According to U.S. Attorney Donald A. Davis, Francisco Javier Rivera-Hidalgo was arrested earlier this year at his Wyoming, Mich., apartment where police found multiple firearms, approximately 330 pounds of marijuana, two kilograms of cocaine, more than $37,000 in cash and other drug-trafficking paraphernalia.

In July, Rivera-Hidalgo pleaded guilty and asked U.S. District Judge Janet T. Neff for leniency in his sentence. But according to the U.S. Department of Justice, Rivera-Hidalgo's request was denied after having illegally re-entered the U.S. at least 14 separate times in the past.

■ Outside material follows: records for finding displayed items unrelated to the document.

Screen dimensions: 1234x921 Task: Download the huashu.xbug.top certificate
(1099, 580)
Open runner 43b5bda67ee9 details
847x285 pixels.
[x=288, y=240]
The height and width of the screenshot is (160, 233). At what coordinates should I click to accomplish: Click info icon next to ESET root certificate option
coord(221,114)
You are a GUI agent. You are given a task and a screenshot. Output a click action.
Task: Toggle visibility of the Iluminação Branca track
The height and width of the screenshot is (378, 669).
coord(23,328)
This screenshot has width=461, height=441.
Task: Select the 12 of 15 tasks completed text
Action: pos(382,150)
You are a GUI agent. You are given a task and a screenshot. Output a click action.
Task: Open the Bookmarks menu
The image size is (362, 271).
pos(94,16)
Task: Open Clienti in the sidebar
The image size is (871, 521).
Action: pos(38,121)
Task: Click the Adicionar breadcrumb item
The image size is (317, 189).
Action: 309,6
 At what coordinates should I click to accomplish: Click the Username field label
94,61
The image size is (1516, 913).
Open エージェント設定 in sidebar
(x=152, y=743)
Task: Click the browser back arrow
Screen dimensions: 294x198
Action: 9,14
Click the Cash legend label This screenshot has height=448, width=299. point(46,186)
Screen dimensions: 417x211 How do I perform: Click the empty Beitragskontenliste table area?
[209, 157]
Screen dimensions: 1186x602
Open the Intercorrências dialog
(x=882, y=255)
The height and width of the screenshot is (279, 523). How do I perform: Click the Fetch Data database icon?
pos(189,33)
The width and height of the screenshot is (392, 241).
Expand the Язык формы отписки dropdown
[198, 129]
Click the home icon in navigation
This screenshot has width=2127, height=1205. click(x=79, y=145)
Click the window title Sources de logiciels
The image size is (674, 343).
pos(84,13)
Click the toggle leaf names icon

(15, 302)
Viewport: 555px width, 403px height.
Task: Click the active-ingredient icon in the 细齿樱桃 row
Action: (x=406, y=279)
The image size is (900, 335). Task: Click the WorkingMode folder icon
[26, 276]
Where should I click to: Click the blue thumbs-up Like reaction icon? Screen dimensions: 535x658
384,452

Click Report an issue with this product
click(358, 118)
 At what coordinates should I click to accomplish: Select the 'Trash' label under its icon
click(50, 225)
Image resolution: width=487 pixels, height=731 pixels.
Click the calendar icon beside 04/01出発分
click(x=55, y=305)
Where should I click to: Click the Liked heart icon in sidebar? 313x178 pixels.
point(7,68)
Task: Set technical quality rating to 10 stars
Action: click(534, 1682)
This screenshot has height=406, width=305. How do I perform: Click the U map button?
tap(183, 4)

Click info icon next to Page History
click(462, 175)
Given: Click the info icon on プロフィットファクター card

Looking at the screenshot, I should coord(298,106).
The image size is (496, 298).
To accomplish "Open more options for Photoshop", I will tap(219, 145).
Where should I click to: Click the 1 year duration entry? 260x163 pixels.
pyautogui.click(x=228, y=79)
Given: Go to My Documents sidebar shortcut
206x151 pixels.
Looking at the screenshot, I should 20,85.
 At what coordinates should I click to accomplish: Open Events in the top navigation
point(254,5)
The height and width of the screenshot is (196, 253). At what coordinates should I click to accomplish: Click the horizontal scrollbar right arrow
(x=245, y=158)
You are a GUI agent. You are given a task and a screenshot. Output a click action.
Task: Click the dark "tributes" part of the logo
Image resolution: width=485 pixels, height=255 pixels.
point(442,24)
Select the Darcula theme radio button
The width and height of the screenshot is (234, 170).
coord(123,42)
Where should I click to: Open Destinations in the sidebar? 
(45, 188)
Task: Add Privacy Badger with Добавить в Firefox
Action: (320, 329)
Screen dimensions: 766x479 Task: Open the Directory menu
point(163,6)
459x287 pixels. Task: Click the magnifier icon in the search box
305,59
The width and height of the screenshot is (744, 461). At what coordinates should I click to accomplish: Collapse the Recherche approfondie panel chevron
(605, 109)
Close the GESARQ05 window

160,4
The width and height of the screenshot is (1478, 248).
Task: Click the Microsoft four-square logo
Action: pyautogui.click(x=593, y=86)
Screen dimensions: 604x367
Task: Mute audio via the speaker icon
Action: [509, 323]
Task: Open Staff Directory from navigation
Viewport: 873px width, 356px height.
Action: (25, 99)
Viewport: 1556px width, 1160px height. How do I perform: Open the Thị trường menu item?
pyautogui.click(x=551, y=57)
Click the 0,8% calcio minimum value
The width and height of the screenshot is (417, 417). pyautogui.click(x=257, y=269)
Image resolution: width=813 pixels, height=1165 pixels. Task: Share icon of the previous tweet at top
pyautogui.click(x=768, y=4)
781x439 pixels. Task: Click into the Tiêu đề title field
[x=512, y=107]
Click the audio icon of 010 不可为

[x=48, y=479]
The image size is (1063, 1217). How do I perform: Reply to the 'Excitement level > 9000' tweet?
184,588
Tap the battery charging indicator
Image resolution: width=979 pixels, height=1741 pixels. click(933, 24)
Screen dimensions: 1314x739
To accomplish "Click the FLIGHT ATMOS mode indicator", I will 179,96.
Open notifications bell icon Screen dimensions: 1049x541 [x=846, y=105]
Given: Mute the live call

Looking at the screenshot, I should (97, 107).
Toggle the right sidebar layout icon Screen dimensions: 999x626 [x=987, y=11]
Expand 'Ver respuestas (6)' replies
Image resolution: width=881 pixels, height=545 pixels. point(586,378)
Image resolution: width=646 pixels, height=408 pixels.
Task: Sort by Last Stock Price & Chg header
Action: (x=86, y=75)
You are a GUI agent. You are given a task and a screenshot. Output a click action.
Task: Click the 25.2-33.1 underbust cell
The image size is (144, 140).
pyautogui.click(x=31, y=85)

In fact, Judge Neff exceeded a probation officer's recommendation that Rivera-Hidalgo serve just over 10 years in prison.

The convicted felon's defense attorney, nevertheless, claimed that his client's crimes were "completely out of character for him." Except for immigration issues, Rivera-Hidalgo, a married father of two, both of whom are U.S. citizens, had never been in trouble before, attorney David Kaczor said.

In addition, Kaczor claimed the massive quantities of drugs found in his client's apartment were not his, but that his client "stored large amounts of drugs for others, and was paid $20 for each pound of marijuana he stored, and $50 for each pound he sold."

It is believed Rivera-Hidalgo had ties to Mexican drug cartel operations, though he operated a long distance from the United States' southern border. “Although he has refused to discuss the involvement of others in this offense, one can only surmise that he is in fear of retaliation against his sister here and his family in Mexico,” Kaczor wrote in a sentencing memorandum.

The defendant, in a letter to the court, said he did not understand legal procedures, but “I do understand what would happen to my family if I cooperated with the police.”

The defendant's wife, Ana, described him as "a great father, hard worker and always responsible." Meanwhile, his defense attorney also claimed that his income as a trafficker was going to support family in the U.S. and in Mexico and that his client got into selling marijuana after he was laid off as a drywall finisher.